Heim der AWO in Aßlar im Fokus
Vor vielen Jahren errichtete die Arbeiterwohlfahrt, der man eine gewisse inhaltliche und auch personelle Nähe zur SPD unterstellen darf, das Dr.-Werner-Best-Haus in Aßlar in der Oberstraße am Backhausplatz. Diese Immobilie wurde vor wenigen Jahren von einer Wetzlarer Wohnungsbaugesellschaft übernommen, die nach der Übernahme umgehend eine Gefahrenverhütungsschau durch den Lahn-Dill-Kreis über sich ergehen lassen musste. Wohlgemerkt: Es handelt sich hier um eine Seniorenwohnanlage, bei der seit Jahren zu Recht höchste Brandschutzansprüche zu gelten haben. Dieser Kontrollgang führte dazu, dass die Wohnungsbaugesellschaft Brandschutzmaßnahmen für über 700.000 Euro durchführen musste. Das Spannende daran:
Solange die AWO das Haus betrieben hat, machte der Brandschutz des Lahn-Dill-Kreises aus gutem Grund einen großen Bogen um das Objekt. Seitens des Kreises wurde nach Fertigstellung des Hauses ein Bauabnahmeschein ausgestellt, wonach das Gebäude ordnungsgemäß erstellt wurde. Vorgegebene Brandschutzmaßnahmen allerdings wurden nie (!) eingebaut. Darüber hinaus liegt der Wohnungsbaugesellschaft eine Abnahmebestätigung des Lahn-Dill-Kreises über eine Brandmeldeanlage vor, die es nach Aussage der Gesellschaft aber nie (!) gegeben hat. Spätestens hier stellen sich eine Fülle von Fragen:
Welche Personen waren damals verantwortlich? Wer hat die entsprechenden Bescheinigungen ausgestellt? Wer war Dezernent? Gab es in den späteren Jahren keine Gefahrenverhütungsschauen mehr in dem Gebäude? Gab es keine rechtliche Neubewertung des Brandschutzes mit der Maßgabe einer Neubewertung einer Seniorenwohnanlage? Welche Aktennotizen, Besprechungsprotokolle existieren? Wie oft wurde die Brandmeldeanlage durch die Bauaufsichtsbehörde des Landkreises abgenommen oder eine Inaugenscheinnahme im Rahmen wiederkehrender Prüfungen durchgeführt? Wann gab es eine erstmalige Begehung, wann eine letztmalige…?

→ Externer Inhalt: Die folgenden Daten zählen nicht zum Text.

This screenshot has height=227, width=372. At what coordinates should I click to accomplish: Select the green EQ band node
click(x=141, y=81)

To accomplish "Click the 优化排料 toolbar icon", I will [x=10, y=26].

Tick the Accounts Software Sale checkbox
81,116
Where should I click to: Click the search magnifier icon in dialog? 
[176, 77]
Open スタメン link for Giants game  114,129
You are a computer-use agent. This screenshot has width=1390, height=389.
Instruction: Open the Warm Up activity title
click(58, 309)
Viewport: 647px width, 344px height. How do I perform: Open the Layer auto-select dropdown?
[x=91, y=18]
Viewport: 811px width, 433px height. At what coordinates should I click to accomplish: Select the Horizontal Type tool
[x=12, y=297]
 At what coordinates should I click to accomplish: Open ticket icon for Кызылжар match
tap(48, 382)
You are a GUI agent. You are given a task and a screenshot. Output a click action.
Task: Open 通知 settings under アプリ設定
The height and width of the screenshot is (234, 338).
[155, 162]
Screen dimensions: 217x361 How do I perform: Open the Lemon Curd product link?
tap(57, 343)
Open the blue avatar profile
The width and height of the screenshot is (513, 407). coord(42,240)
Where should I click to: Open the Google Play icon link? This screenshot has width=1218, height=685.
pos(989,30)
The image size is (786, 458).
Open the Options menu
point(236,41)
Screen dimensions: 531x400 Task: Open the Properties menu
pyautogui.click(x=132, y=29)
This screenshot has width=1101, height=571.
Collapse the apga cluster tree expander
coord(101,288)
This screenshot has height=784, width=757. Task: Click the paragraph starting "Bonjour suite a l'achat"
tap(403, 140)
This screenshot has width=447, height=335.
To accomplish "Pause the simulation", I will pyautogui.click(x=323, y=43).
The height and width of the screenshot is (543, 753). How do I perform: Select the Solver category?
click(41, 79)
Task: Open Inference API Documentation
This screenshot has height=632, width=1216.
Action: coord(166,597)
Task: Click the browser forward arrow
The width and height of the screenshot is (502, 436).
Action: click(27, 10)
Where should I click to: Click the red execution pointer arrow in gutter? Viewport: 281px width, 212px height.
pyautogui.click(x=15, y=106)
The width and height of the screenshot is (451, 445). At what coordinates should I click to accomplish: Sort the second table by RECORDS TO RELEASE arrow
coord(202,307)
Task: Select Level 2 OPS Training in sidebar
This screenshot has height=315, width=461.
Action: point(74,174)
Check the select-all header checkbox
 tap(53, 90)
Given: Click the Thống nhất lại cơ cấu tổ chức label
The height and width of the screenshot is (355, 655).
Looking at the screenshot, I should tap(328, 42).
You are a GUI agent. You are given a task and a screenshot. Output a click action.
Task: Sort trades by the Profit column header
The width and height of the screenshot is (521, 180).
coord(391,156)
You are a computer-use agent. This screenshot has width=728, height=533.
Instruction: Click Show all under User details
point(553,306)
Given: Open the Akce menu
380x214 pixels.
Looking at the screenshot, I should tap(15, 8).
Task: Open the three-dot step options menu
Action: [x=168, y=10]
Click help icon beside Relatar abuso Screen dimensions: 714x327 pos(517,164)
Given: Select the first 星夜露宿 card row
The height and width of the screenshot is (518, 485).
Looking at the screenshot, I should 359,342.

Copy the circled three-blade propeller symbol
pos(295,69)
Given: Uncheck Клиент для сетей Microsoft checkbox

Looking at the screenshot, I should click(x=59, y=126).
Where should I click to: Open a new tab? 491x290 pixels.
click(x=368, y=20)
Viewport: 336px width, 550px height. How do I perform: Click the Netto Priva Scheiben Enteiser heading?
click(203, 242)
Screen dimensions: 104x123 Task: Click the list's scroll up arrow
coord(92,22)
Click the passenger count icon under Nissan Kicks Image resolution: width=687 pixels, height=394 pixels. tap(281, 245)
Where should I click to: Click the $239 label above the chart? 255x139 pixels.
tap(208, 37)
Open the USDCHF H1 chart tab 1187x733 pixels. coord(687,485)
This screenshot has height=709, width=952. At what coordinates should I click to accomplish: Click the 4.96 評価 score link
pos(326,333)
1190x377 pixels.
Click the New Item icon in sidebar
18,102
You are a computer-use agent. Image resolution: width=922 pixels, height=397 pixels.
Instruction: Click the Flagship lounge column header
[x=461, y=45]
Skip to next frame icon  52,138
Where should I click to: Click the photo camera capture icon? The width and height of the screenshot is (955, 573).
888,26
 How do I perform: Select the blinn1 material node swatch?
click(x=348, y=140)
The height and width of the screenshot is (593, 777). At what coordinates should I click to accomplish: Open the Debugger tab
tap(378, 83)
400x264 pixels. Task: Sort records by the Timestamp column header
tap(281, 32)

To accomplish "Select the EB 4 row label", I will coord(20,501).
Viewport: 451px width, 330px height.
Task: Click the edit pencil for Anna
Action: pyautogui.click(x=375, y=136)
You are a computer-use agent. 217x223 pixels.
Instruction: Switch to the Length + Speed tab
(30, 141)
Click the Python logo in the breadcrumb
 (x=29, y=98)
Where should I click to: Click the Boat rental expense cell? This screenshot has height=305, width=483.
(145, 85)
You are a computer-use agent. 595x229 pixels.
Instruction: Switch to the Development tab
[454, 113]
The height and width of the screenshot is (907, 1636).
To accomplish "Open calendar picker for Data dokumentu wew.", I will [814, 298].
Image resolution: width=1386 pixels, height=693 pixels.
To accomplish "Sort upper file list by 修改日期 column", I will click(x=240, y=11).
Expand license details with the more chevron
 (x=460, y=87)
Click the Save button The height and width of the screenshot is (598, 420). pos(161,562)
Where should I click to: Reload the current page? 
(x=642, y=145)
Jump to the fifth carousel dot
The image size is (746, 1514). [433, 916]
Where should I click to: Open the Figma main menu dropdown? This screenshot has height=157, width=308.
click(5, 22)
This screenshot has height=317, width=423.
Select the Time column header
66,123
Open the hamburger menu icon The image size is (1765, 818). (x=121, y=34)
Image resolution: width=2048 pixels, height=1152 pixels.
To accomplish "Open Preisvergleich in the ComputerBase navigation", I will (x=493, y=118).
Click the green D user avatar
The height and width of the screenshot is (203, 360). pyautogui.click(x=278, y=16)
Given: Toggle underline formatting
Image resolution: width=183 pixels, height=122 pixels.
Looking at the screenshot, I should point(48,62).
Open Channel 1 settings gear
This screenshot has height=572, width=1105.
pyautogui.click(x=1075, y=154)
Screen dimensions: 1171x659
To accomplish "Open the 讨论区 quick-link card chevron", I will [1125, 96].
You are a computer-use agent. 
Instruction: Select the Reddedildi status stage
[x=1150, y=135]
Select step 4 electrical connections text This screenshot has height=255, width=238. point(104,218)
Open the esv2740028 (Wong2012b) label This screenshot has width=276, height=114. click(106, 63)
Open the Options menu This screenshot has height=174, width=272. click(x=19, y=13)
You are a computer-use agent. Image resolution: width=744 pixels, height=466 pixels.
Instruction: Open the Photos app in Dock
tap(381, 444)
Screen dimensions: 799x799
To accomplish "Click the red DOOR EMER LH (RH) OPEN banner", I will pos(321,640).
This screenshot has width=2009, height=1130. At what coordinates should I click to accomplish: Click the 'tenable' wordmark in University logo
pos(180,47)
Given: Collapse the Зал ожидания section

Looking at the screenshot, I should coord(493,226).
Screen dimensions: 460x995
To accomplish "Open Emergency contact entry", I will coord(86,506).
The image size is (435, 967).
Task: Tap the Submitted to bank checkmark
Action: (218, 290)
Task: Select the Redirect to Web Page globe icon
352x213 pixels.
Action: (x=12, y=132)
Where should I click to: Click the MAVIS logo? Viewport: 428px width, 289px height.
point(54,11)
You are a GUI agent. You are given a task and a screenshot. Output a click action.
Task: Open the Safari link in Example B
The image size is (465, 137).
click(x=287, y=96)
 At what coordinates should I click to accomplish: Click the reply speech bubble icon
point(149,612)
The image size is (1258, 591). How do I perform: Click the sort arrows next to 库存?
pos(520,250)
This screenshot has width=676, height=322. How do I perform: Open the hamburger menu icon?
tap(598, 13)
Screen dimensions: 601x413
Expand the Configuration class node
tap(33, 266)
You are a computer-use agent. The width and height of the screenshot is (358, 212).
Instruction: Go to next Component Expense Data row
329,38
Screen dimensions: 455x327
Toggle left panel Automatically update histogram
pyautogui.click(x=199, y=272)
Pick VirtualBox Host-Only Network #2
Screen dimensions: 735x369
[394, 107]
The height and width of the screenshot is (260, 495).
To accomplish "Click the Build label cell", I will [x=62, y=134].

CDU fordert Aufklärung im Kreistag
Wenn diese in schriftlicher Form erhobenen massiven Vorwürfe richtig sind – und die Lebenswirklichkeit spricht sehr dafür – sind Konsequenzen auf Kreisseite zu ziehen. Deshalb fordere die CDU-Kreistagsfraktion, so Fraktionsvorsitzender Hans-Jürgen Irmer, in einem aktuellen Antrag die Kreisregierung auf, im Haupt-, Finanz- und Organisationsausschuss darüber zu berichten, ob bei der Fertigstellung des Dr.-Werner-Best-Hauses in Aßlar, seinerzeit im Besitz der AWO, alle Brandschutzauflagen umgesetzt und ordnungsgemäß vom Kreis gegen- und abgezeichnet bzw. von Zeit zu Zeit überprüft wurden.
Kein Einzelfall?
Vor wenigen Tagen erfuhr die CDU, dass der Kreis für ein Rathaus im Jahr 2011, geführt von einem Sozialdemokraten, ein Brandschutzgutachten erstellt hat. Der seinerzeit zuständige Bürgermeister, heute immer noch in den Reihen der SPD aktiv, hat bis zu seinem Ausscheiden aus dem Bürgermeisteramt Ende 2013 nach Aussage seines Nachfolgers nichts unternommen, wobei dem Nachfolger die entsprechenden Unterlagen erst einige Jahre später zugänglich gemacht wurden. Auch hier stellt sich die Frage, was passiert, wenn der Kreis in einem Brandschutzgutachten zu diesem oder jenem Ergebnis kommt und der zuständige Bürgermeister nichts unternimmt? Misst der SPD-geführte Kreisausschuss, seit 1985 sind die Sozialdemokraten in der Regierungsverantwortung im Lahn-Dill-Kreis, hier mit zweierlei Maß, wenn man gleichzeitig weiß, wie teilweise kleinteiligst der Kreis mitunter gegen Firmen, Vereine und andere vorgeht.